Los claroscuros del porfiriato llegaron a la mesa de Heritage Bistro Bar, en Marquis Reforma Hotel & Spa durante una nueva edición de Cenas Históricas, una experiencia de Food and Travel que encuentra en la gastronomía un punto de partida para acercarse a distintos episodios de la historia. En esta ocasión, el historiador Pedro Fernández Noriega condujo una conversación sobre Porfirio Díaz, su época, las transformaciones del país y las contradicciones de un periodo que todavía provoca posiciones encontradas. ¡Te contamos! Fotos: Gabriel Núñez

Los primeros años de un personaje polémico
La cena, ideada por el chef ejecutivo de Marquis Reforma, Josué Rodríguez, y servida en Heritage Bistro Bar, comenzó con un volován de pato confitado con higo y foie gras, además de una ostra gratinada con mantequilla de epazote, proveniente de los cultivos sustentables de Santomar.

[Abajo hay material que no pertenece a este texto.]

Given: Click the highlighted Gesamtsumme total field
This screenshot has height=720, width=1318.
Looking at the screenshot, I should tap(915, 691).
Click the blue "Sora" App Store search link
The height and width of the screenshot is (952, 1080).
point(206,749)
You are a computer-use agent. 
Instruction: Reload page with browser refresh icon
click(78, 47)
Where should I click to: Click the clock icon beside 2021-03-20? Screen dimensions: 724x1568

Ambos bocados llegaron acompañados por Champbrulé Brut, de L.A. Cetto, cuyas burbujas y acidez resaltaron los sabores de cada producto.
A manera de tertulia, Pedro Fernández llevó la conversación hasta los primeros años de Porfirio Díaz, antes del porfiriato: su infancia en Oaxaca, su formación, su participación en la Guerra de Reforma y la intervención francesa, así como su relación con Benito Juárez, que pasó de la admiración a la rivalidad.

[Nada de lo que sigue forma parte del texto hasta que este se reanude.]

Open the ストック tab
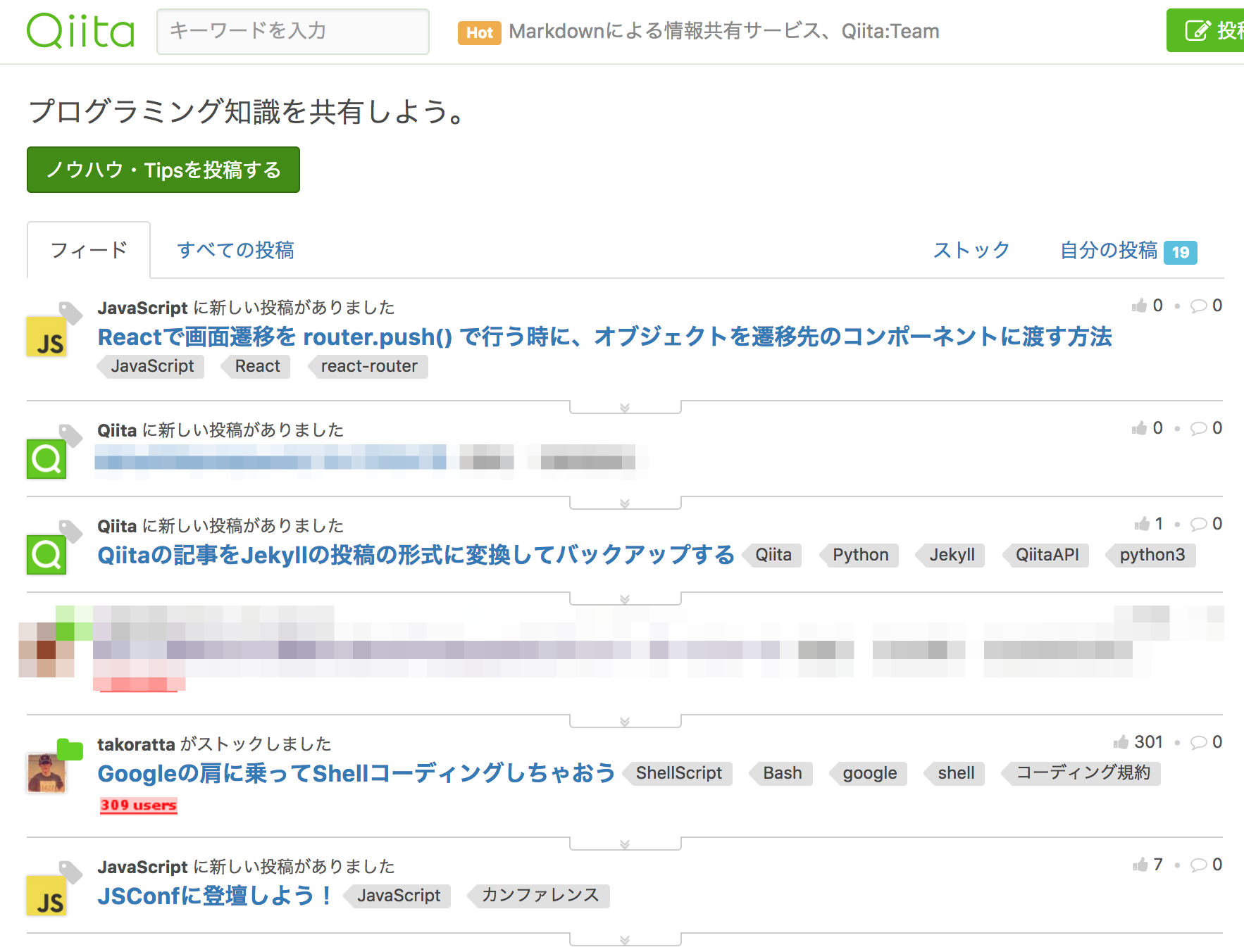 [971, 250]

La charla continuó con una crema Dubarry, preparación francesa a base de coliflor, aceite de trufa y crocante de almendra que se maridó con un Don Luis Concordia, de L.A. Cetto. El plato sirvió también para hablar del afrancesamiento que marcó las mesas porfirianas, donde técnicas y recetas europeas convivían con ingredientes mexicanos.

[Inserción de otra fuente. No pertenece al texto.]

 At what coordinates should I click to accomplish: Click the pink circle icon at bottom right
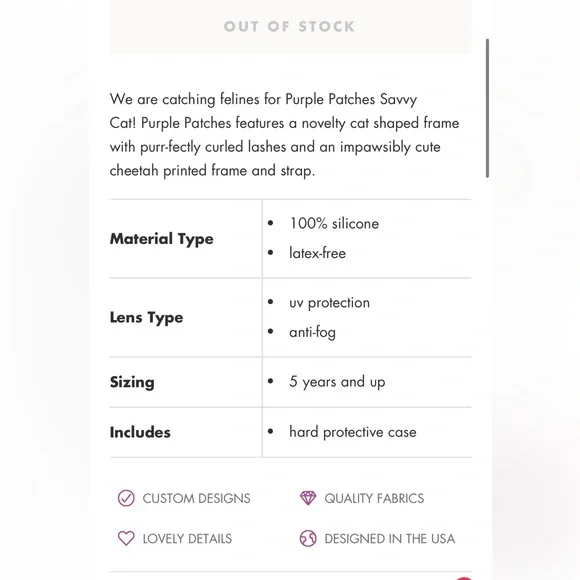tap(464, 578)
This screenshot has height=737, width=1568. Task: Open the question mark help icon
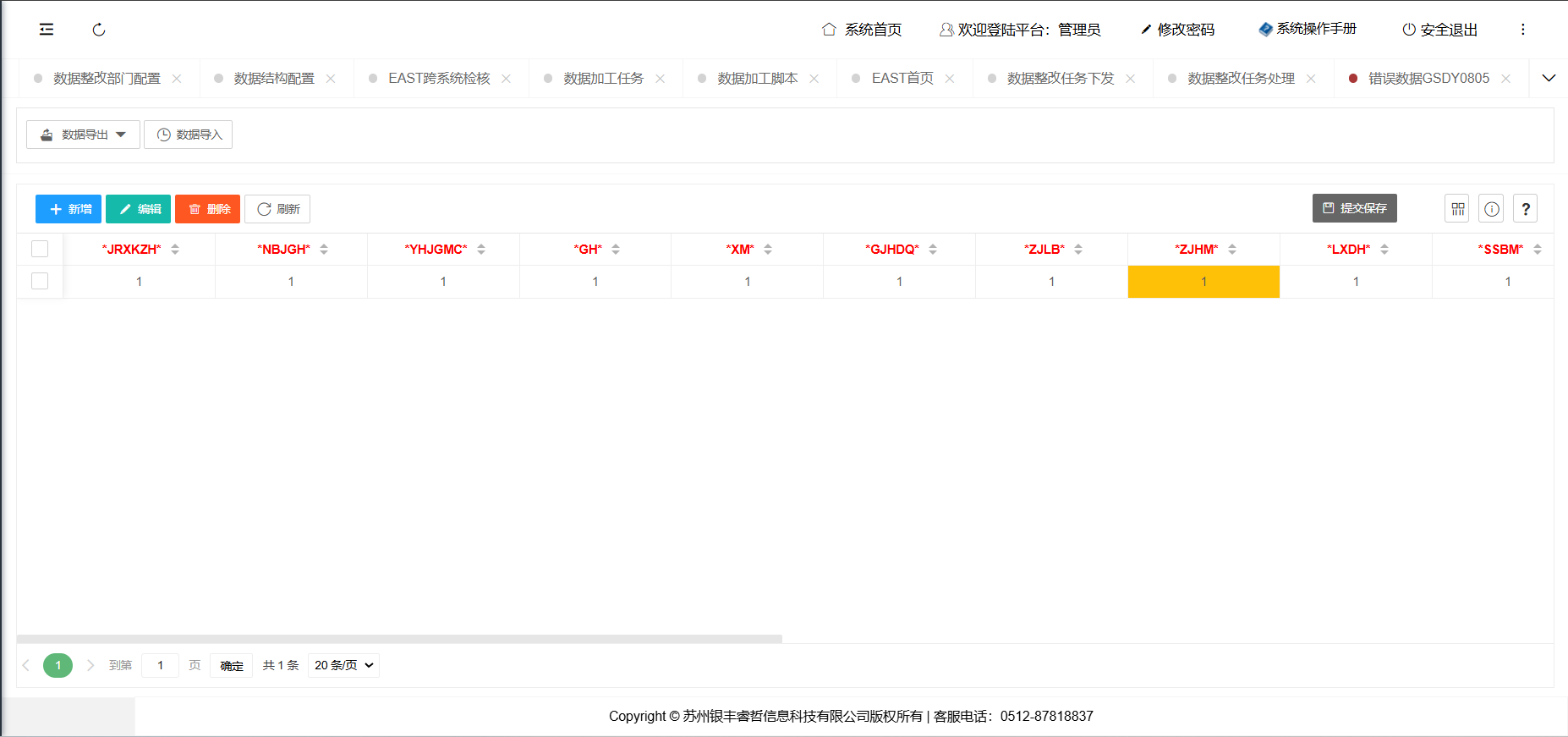(1526, 209)
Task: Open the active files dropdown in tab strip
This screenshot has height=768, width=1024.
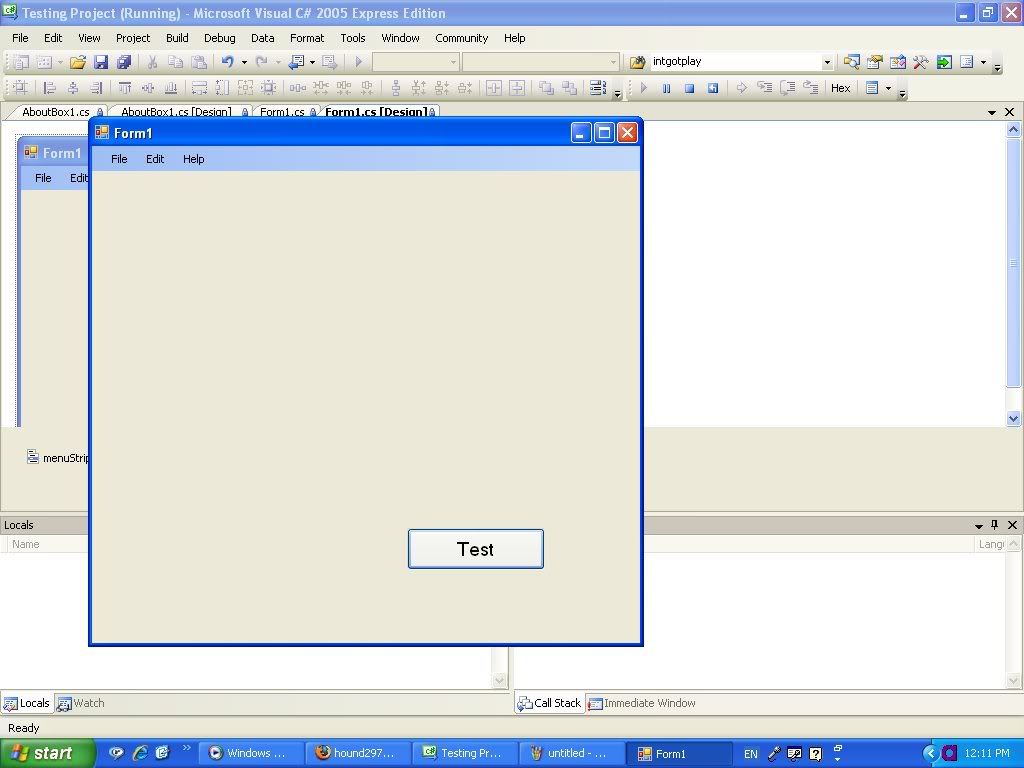Action: (992, 113)
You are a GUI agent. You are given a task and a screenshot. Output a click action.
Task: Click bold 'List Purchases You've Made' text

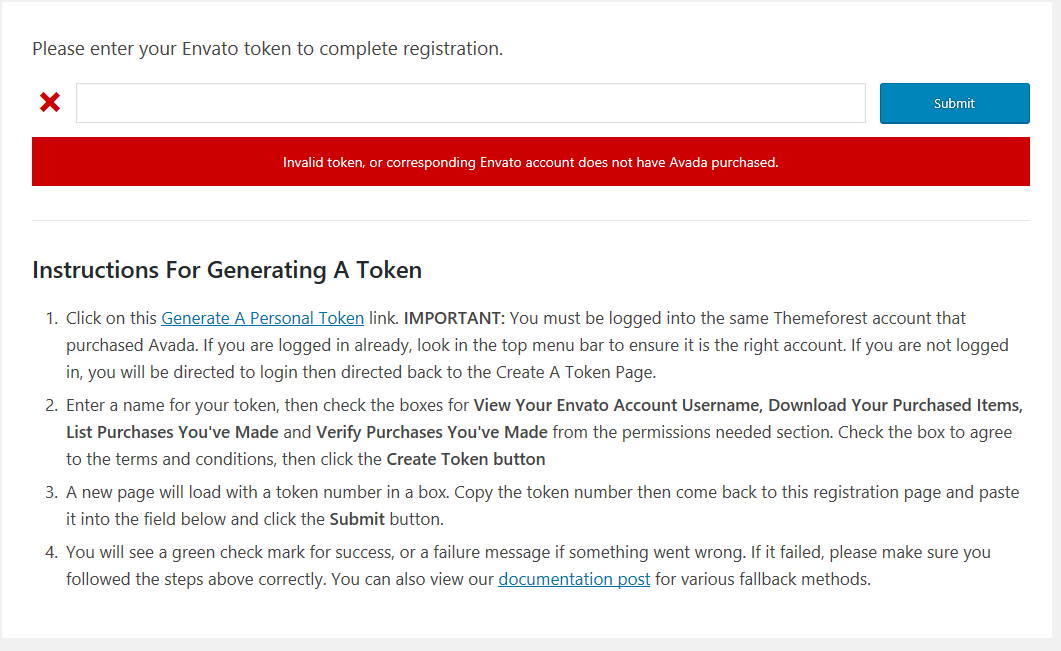tap(172, 432)
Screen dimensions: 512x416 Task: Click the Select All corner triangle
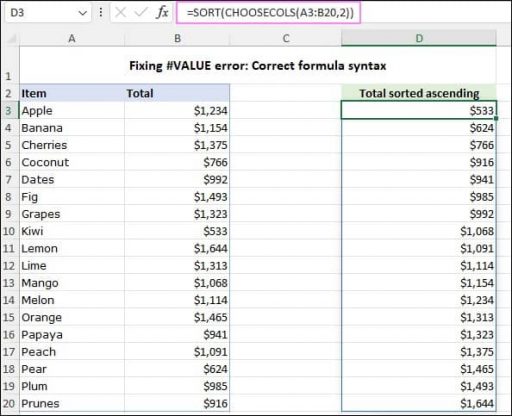(11, 39)
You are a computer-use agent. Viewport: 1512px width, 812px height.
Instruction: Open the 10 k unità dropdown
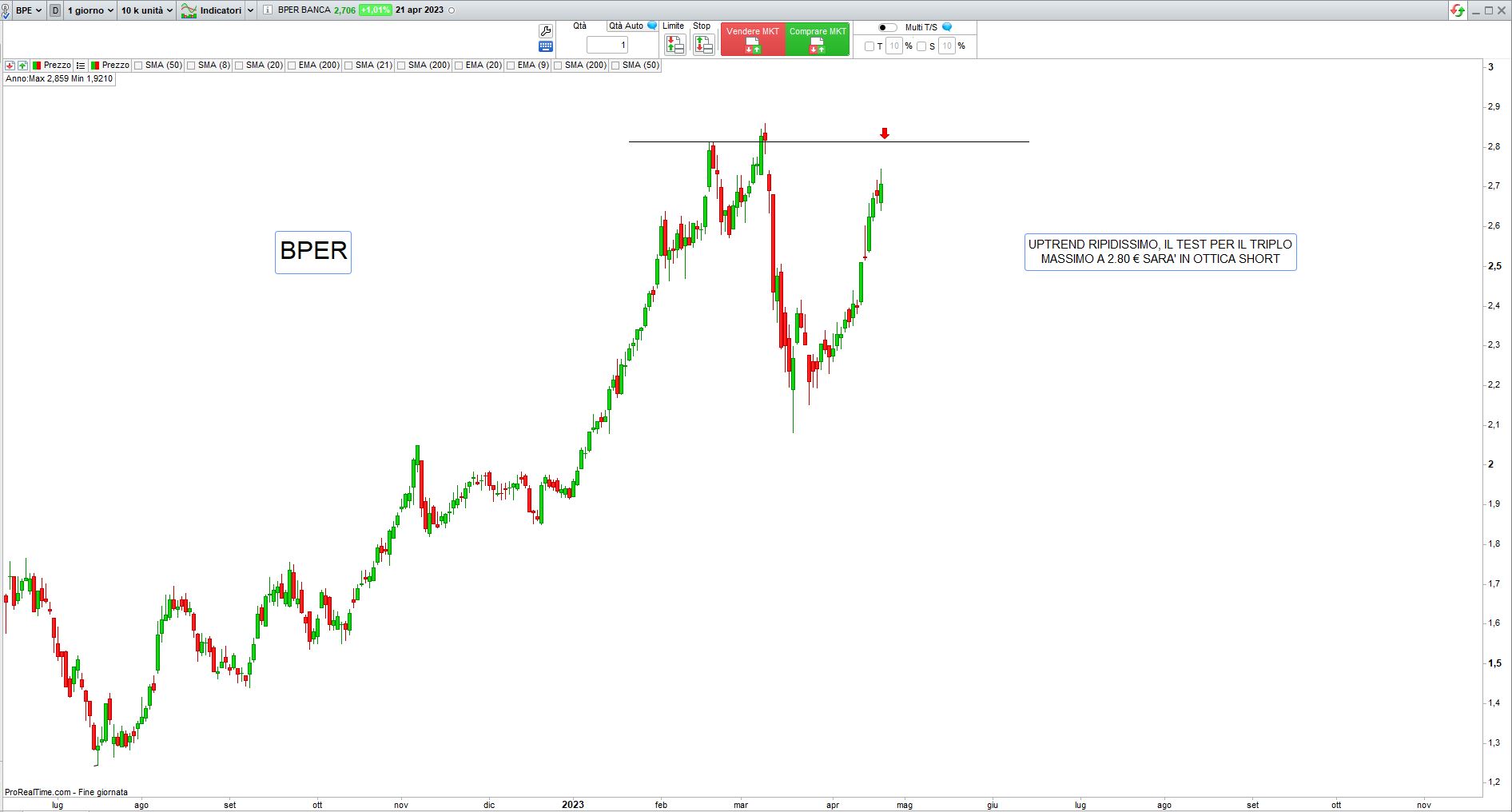tap(146, 10)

En esa sociedad del porfiriato, que buscaba proyectar modernidad, también cobraron importancia la imagen y los códigos de estilo. Essilor Luxottica mostró en esta Cena Histórica dos de sus marcas: Varilux, con lentes que incorporan innovación e inteligencia artificial para apoyar la visión ante la fatiga visual, y Persol, reconocida por su fabricación artesanal italiana y sus diseños de carácter atemporal.


El huachinango de los banquetes de Porfirio Díaz
En el siguiente tiempo llegó uno de los ingredientes que Fernández Noriega identificó como constante durante el porfiriato: huachinango. Solo que esta noche se disfrutó de un pescado de Santomar, el primer y único huachinango (Lutjanus peru) de cultivo sustentable en el mundo.
El chef Rodriguez lo preparó al champagne, con salsa de mantequilla, espárragos y puré de apio nabo, rememorando esa combinación de técnicas francesas e ingredientes mexicanos característica de la época.
Para acompañarlo, se disfrutó de un Don Luis Viognier, de L.A. Cetto, con notas florales y frutales que van muy bien con pescados y mariscos.
La plática también se detuvo en la transformación económica del país durante el porfiriato: la llegada de inversión extranjera, el desarrollo de la electricidad, el telégrafo y, sobre todo, los ferrocarriles, que comenzaron a conectar regiones y a crear un mercado interno.
Entre un tiempo y otro, Agua Franca, proveniente de un acuífero profundo bajo el Bosque de La Primavera, en Jalisco, con su perfil ligero y fresco permitió limpiar el paladar y dar paso al siguiente plato.
Los claroscuros del porfiriato
El contraste del porfiriato llegó al hablar de la otra cara del progreso en el país. Mientras una parte de la sociedad disfrutaba de nuevas construcciones, moda, banquetes y servicios, millones de campesinos vivían como peones acasillados, sujetos a deudas hereditarias y sin acceso suficiente a educación o servicios de salud. Los trabajadores de minas y pozos petroleros tampoco contaban con derechos laborales como los conocemos hoy.

También se abordó la relación de Díaz con la Iglesia, su papel como “Gran Elector” y el complejo entramado de reelecciones que le permitió mantenerse en el poder durante más de tres décadas de porfiriato. La intención de la charla fue mirar al personaje sin idealizarlo ni reducirlo a una sola interpretación: entender sus avances, sus decisiones políticas y las desigualdades que definieron su gobierno.
Para cerrar, crème brûlée de vainilla mexicana con un moscatel y palomino, de L.A. Cetto, de notas dulces y frutales. Luego, unos macarons, trufas de chocolate y ate con queso pusieron punto final a una Cena Histórica que transportó el porfiriato a la mesa desde sus sabores, sus costumbres y, sobre todo, sus claroscuros.